■ Records contained in a dataset ■
□ □ □ □ □ □ □

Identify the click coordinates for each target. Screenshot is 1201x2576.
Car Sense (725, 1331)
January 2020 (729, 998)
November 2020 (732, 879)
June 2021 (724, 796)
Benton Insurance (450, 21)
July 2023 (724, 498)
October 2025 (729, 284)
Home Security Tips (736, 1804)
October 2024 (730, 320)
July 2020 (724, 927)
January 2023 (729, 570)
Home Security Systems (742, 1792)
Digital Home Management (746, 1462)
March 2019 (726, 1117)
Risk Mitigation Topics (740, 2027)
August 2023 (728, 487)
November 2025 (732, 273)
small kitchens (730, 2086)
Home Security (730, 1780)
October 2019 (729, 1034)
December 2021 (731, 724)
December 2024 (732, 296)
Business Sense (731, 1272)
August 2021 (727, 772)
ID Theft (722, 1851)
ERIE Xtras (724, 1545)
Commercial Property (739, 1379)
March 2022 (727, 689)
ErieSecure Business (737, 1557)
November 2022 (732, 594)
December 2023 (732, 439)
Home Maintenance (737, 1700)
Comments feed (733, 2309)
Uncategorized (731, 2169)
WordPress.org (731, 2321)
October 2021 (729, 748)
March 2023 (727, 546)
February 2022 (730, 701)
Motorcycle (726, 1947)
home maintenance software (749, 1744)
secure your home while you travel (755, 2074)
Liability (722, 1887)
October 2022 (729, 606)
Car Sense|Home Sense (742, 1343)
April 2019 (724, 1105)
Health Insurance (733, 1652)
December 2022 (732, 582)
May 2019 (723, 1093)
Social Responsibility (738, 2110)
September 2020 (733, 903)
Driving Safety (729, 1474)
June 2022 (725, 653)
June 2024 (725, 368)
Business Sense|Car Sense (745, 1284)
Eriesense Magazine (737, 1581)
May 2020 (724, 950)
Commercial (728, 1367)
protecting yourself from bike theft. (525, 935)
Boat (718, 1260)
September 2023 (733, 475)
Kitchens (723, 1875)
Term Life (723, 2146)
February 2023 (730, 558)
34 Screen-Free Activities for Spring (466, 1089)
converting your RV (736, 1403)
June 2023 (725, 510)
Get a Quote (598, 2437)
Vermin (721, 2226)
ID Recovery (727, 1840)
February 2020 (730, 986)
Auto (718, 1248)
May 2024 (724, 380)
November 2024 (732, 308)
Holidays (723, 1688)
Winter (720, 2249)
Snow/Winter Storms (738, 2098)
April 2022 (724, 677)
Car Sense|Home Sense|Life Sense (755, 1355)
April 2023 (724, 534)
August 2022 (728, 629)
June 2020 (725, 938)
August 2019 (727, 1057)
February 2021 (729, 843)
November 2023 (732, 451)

□ □ □ □ □ □ □

■ TASK OBJECTIVE ■
Every line with "February" in it should be copied from the entries above.

■ ANSWER SPACE ■
February 2022 (730, 701)
February 2023 (730, 558)
February 2020 (730, 986)
February 2021 (729, 843)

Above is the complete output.